Het is een misverstand.
[legt de hoorn neer]
Er is hier straks een man gearresteerd.
't Was de verkeerde.
[stilte]
Had het Karel moeten zijn?
[mathilde op]
Heeft niemand hem gezien?
Het hele personeel staat bij de poort.
Dat geeft je niets.
Het zou niet tot hem doordringen. Hij hoort
je niet. Dat heb ik straks gezien.
Misschien
is hij naar huis.
[bij de garderobekast]
Daar hangt zijn jas.
Hij kan
ook zonder jas...
| |
| |
Was hij in staat alleen
op straat te gaan?
Hij viel haast in mijn kamer;
hij zat aanhoudend in zichzelf te praten.
[tot albert]
Eerst over jou en toen over Suzan.
[tot suzanne]
Ik heb je, waar hij bij was, opgebeld.
Hij reageerde niet.
Ik ga naar huis.
Als hij daar is, laat ik het jullie weten;
vind je hem hier, waarschuw me dan direct.
[suzanne af; stilte]
Als ik hem eerst maar zie.
Jij weet dus waar
hij is.
Beloof me dat je hem niets aan
zult doen.
Ik vraag je waar hij is. Jij weet het.
Ik wil dat je het zegt.
Ik weet het niet.
Ik ben zo bang dat hij zichzelf...
Dat doet
hij niet. Dat doet hij heus niet. Let maar op.
[stilte; albert loopt langzaam naar de zenders]
Ik moet je nog bedanken. Even later...
Als ik er nog aan denk...
Je moet er niet aan denken.
Houd je nòg
van hem?... Mathilde, nee, dat kun je niet.
Van het begin af is
ze bang geweest, dat heb je zelf gezien.
Ik kon het niet.
Vlak voor ik landen ging, zag ik haar staan.

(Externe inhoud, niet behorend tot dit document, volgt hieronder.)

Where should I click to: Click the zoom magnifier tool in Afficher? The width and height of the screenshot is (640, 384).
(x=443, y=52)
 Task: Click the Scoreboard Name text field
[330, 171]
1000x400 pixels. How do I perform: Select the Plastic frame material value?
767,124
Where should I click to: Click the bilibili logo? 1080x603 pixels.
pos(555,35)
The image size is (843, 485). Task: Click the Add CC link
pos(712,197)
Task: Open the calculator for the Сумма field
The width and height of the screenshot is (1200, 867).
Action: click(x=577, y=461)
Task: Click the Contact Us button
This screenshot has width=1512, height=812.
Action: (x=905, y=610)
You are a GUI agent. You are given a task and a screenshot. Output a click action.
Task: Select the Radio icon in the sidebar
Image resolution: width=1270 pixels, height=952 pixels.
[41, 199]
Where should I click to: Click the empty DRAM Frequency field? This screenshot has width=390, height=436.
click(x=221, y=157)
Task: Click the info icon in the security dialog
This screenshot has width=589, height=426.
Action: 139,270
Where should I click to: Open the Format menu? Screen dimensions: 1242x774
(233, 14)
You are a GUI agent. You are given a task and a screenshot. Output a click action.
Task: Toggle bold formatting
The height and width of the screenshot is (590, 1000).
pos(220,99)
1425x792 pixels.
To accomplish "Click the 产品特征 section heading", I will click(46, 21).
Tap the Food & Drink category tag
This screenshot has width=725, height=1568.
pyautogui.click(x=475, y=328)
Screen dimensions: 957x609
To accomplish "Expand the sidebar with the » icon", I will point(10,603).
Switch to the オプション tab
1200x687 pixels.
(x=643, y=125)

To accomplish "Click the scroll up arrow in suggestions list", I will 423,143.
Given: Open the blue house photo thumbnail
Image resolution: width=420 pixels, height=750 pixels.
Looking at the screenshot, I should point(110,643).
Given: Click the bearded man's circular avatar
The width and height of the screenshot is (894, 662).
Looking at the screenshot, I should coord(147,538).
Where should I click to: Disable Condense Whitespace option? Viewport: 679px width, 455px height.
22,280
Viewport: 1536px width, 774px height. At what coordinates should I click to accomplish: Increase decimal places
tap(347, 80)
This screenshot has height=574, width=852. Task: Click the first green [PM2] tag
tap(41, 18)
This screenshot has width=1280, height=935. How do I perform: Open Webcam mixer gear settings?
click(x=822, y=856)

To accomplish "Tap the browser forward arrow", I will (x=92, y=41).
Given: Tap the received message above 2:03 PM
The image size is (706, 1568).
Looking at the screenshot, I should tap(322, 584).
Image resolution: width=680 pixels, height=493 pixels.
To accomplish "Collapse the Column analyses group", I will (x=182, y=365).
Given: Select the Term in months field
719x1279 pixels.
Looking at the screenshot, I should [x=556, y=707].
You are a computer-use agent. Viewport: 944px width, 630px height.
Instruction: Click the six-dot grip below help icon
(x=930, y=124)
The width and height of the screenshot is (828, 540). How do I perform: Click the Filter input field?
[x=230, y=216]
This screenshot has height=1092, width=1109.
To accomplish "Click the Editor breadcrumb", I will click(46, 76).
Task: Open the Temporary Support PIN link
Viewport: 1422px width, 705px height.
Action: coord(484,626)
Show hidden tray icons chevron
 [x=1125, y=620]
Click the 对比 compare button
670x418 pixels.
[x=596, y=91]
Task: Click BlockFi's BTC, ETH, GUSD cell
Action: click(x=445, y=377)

Ik moest me goed houden om niet te schreeuwen.
De kist kwam met een schuiver aan de grond.
Ze zei geen woord. Ze kuste me, ze beet me.
Ik dacht dat ze me nooit meer los zou laten.
[met de rug naar mathilde bij de zenders]
Ik voel dat hij hier is. Vlak in de buurt.
Die dingen hier laten hem niet met rust.
| |
| |
Hij komt hier terug. Geduld hebben. Geduld.
Zijn auto stond niet bij de poort.
[zich omdraaiend]
Je liegt.
Die staat er wel.
Je wilt me weg hebben. Dat lukt je niet.
Wat zou je doen als hij nu binnenkwam?
Alleen maar kijken, enkel naar hem kijken.
Karel was ziek; hij wist niet wat hij deed.
Vanmorgen vóór de proef, was hij toen óók ziek?
Ik weet alleen dat jullie ruzie hadden.
Je weet dus niet, dat hij in 't vliegtuig is
geweest, heel kort voor ik de lucht inging...
Die schakelaar was niet vanzelf defect.
Nee, Albert, nee, dat kan ik niet geloven.
Weet je wie Jan van Walsum hier besteld heeft?
Het was een truc.
Hij moet gedaan hebben of ik het was.
Gelijk met mij wou hij Van Walsum breken.
Die vriendschap tussen ons kon hij niet hebben.
En toch heeft hij het niet gewild, geloofme.
Ben jij dan blind? Je bent er bij geweest.
Als jij die handle niet had omgezet...
We waren allebei heel erg gespannen
of 't lukken zou. Toen lukte het. Ik ben
niet blij geweest. Geen ogenblik. Hij ook niet.
Jij? Ben jij blij geweest?
Ik dacht dat ik dat was
geweest!
We waren bang omdat het lukte.
Het was alsof het niet had mogen lukken.
Dat hàd het ook niet. Karel werd bezeten.
Hij kreeg opeens iets bovenmenselijks.
Dat kwam in hem. Hij kon er niets aan doen.
Bijna werd ik er zelf door meegesleept.
Hij schreeuwde wat en toen raakte hij weg.
Hij haatte me en wilde me vermoorden.
Als hij het werklijk had gewild, had hij
het toch direct al kunnen doen. Die duikvlucht...
Dan zou het veel te vlug gegaan zijn. Nee,
hij wilde eerst genieten van mijn doodsangst.
| |
| |
Hoe jij dat zegt, zo koud, zo onverschillig.
Het is een vreemd gevoel vlak bij je dood
te zijn geweest.
Hij zat toch bij de zender. Eén gebaar,
dan was het goed geweest.
Hij kon het niet.
De dingen waren hier niet meer reëel.
Het enige reële was jouw dood.
Die kon hij niet meer tegenhouden. Alles,
ieder gebaar, het draaien aan een knop,
het naar beneden halen van die handle,
dat waren dingen uit een andre wereld...
Hij was mijn broer, ik heb van hem gehouden,
zei hij aldoor. Het klonk zo hartverscheurend,
dat ik geen raad wist. Alles wat ik zei,
stuitte terug. Er was een muur. Jouw dood.
Tegen een muur schiet ieder woord tekort.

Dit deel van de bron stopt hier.